Das kann doch keine vorausschauende Politik sein, liebe Kolleginnen und Kollegen.

(Beifall bei Abgeordneten der Fraktion DIE LINKE)

Meine sehr verehrten Damen und Herren, wir haben die Chance, diese Fehlentscheidung zu verhindern. Die Kollegin Frau Reese und ich haben Änderungsanträge zugunsten von Anklam vorgelegt, die von meiner Fraktion unterstützt werden. Votieren Sie für Anklam und geben Sie der Region eine Chance!

(Zuruf von Harry Glawe, CDU)

Ebenso bitte ich Sie um Zustimmung zu den anderen Änderungsanträgen meiner Fraktion. Wir wollen, ich wiederhole:

den Vollzug der Reform an die nächste reguläre Kommunalwahl im Jahr 2014 koppeln, damit den Kreisen und den Kommunalpolitikerinnen und Kommunalpolitikern Luft zum Atmen gegeben wird.

(Toralf Schnur, FDP: So ist es.)

Wir wollen, dass die Gleichstellungsbeauftragten mit Konstituierung, sofort mit Konstituierung der neuen Kreistage bestellt werden, damit sie sofort auf ordentlicher Grundlage arbeiten können.

Wir wollen die Altfehlbetragsumlage streichen, damit die Kommunen nicht noch für eine falsche Reform bluten müssen.

Wir wollen die Kommunalisierung der Aufgaben der bisherigen Ämter für Landwirtschaft und für Umwelt und Natur, damit die Funktionalreform wenigstens etwas Sinn bekommt.

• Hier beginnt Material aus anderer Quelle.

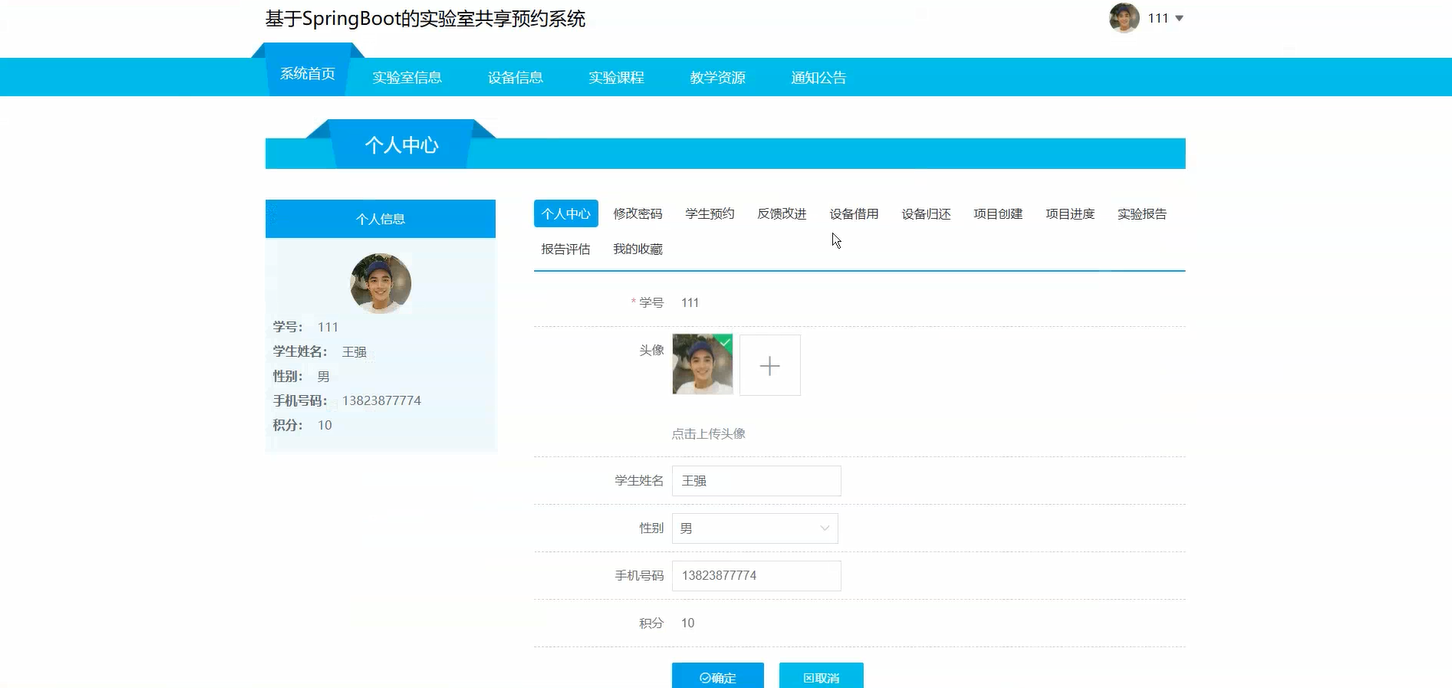Click the back icon on the 取消 button

pyautogui.click(x=806, y=676)
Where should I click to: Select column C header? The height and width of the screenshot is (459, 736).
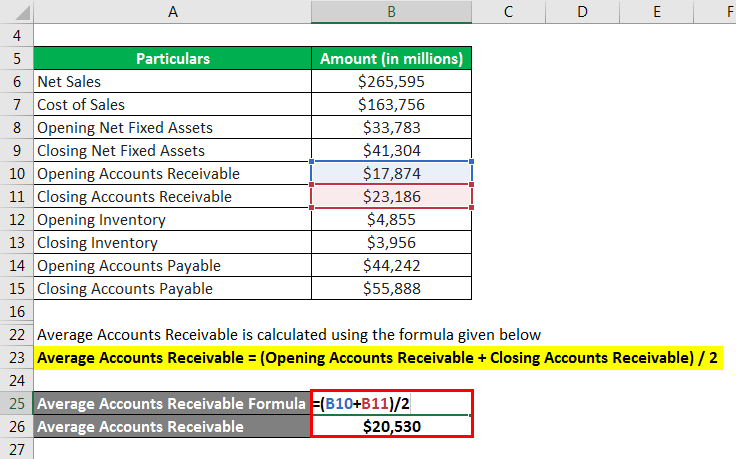(x=508, y=11)
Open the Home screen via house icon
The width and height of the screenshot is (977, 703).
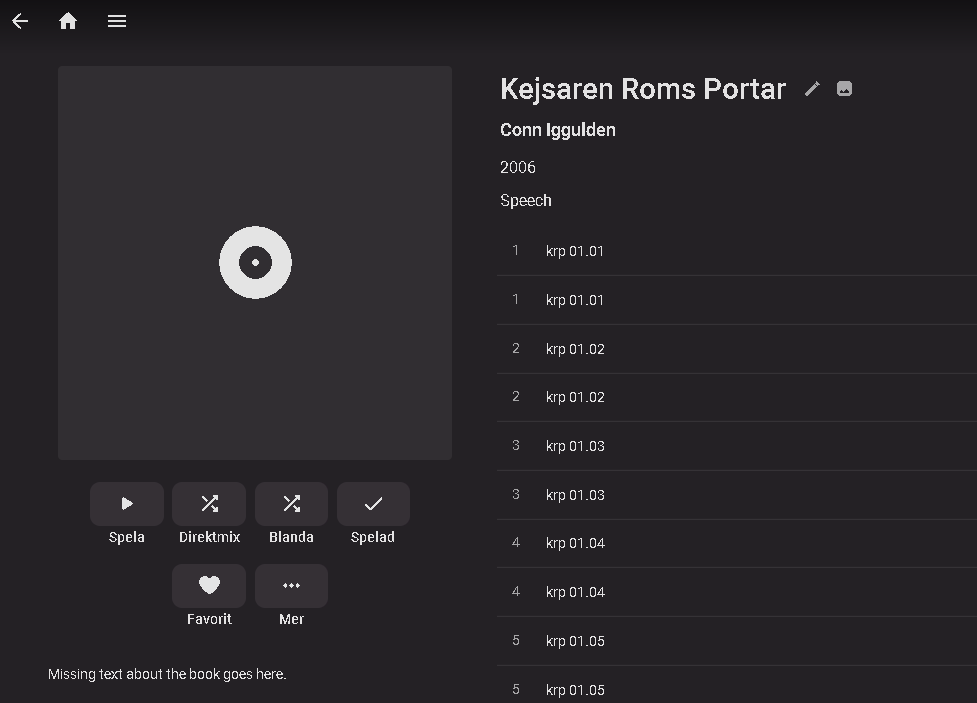point(68,21)

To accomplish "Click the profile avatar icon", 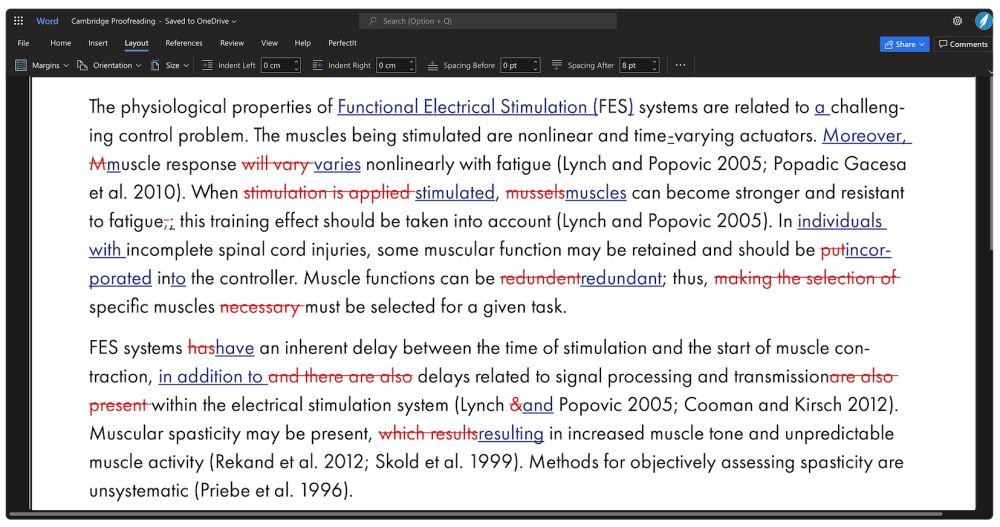I will 983,20.
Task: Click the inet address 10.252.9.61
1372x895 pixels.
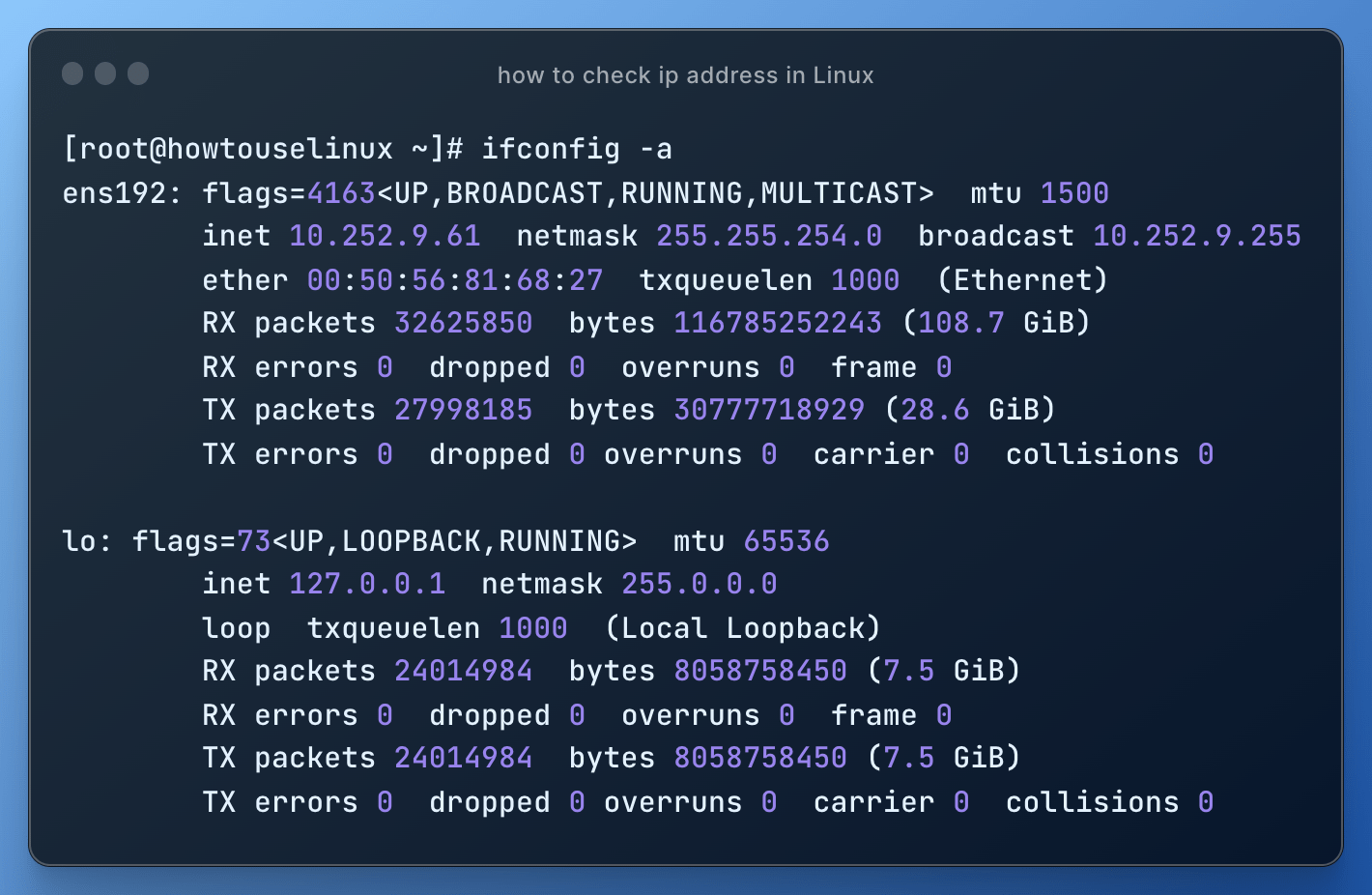Action: click(385, 235)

Wir wollen für die neuen Kreistagsfraktionen hauptamtliche Unterstützung, und zwar eine solche Unterstützung, die nicht von der Haushaltslage der Kreise abhängig gemacht wird.

(Gabriele Měšťan, DIE LINKE: Sehr richtig.)

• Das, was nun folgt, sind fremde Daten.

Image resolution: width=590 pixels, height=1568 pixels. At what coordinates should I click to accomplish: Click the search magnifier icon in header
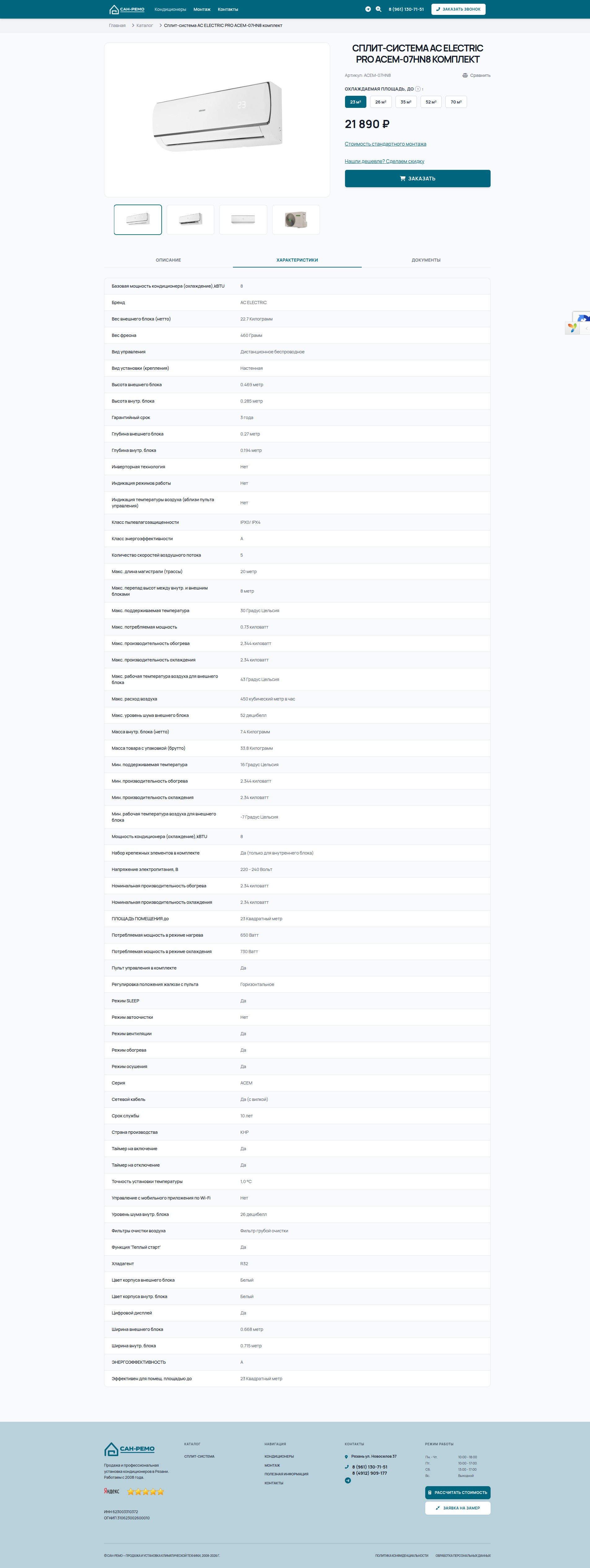(378, 9)
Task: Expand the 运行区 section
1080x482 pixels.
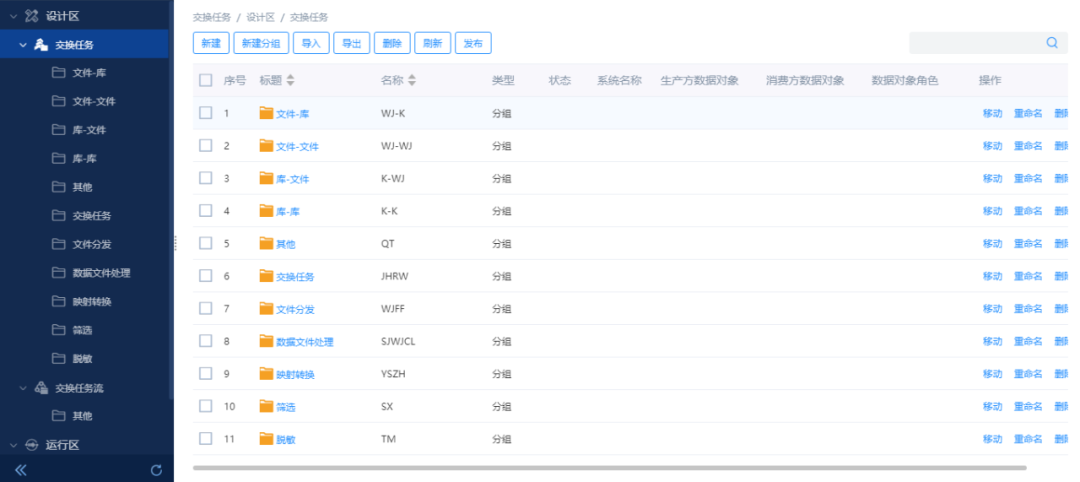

Und wir wollen, liebe Kolleginnen und Kollegen, dass geprüft wird, wie in den künftigen Kreisen die Arbeit der kommunalen Ausländerbeauftragten neu geregelt und gestärkt werden kann.

Zeigen Sie mit einer Zustimmung zu unseren Anträgen, dass Sie die Kritiken und Hinweise der Anhörungen und der vielen schriftlichen Stellungnahmen wirklich so ernst nehmen, wie Sie es immer gern behaupten, meine sehr verehrten Damen und Herren!

Namens meiner Fraktion beantrage ich zur Abstimmung über die Kreissitze und zur Endabstimmung zu beiden Gesetzentwürfen namentliche Abstimmung. – Danke schön.

(lang anhaltender Beifall bei Abgeordneten der Fraktion DIE LINKE – Gabriele Měšťan, DIE LINKE: Sehr gut. – Zurufe von Harry Glawe, CDU, und Wolf-Dieter Ringguth, CDU)

Vielen Dank, Herr Ritter.

Das Wort hat jetzt der Innenminister des Landes Mecklenburg-Vorpommern Herr Caffier.

Frau Präsidentin! Meine Damen und Herren Abgeordnete!

Sehr geehrter Herr Kollege Ritter, Entschuldigung, es tut mir leid, Ihnen das sagen zu müssen, aber ich habe selten eine so schlechte Rede von Ihnen gehört wie heute zu dem großen Thema Kreisgebietsreform.

(Beifall bei Abgeordneten der Fraktionen der SPD und CDU – Heiterkeit bei Abgeordneten der Fraktion der NPD – Zurufe von Gabriele Měšťan, DIE LINKE, Stefan Köster, NPD, und Udo Pastörs, NPD)

Sie ist deswegen so schlecht, weil Sie nicht mit einem Wort ein Angebot gemacht haben, wie denn die Alternative aussehen soll aus Sicht der Opposition.

(Regine Lück, DIE LINKE: Dann haben Sie aber nicht zugehört. – Toralf Schnur, FDP: Wir sind hier nicht auf dem Jahrmarkt.)

Ich rede nicht über den Jahrmarkt.

Es ist einfach alternativlos. Und wer sich dieser Frage nicht stellt, der sorgt dafür, dass wir in naher Zukunft das Licht in den Kommunen ausschalten müssen.

(Toralf Schnur, FDP: Das machen die Kommunen heute schon. – Zurufe von Irene Müller, DIE LINKE, und Peter Ritter, DIE LINKE)

Ein Ehrenamt im Dunkeln wird es mit den Koalitionsfraktionen nicht geben. Und deswegen stellen wir uns ganz klar dieser Frage.

(Beifall bei Abgeordneten der Fraktionen der SPD und CDU)

Aus diesem Grund bin ich auch sehr enttäuscht über Ihre Ausführungen.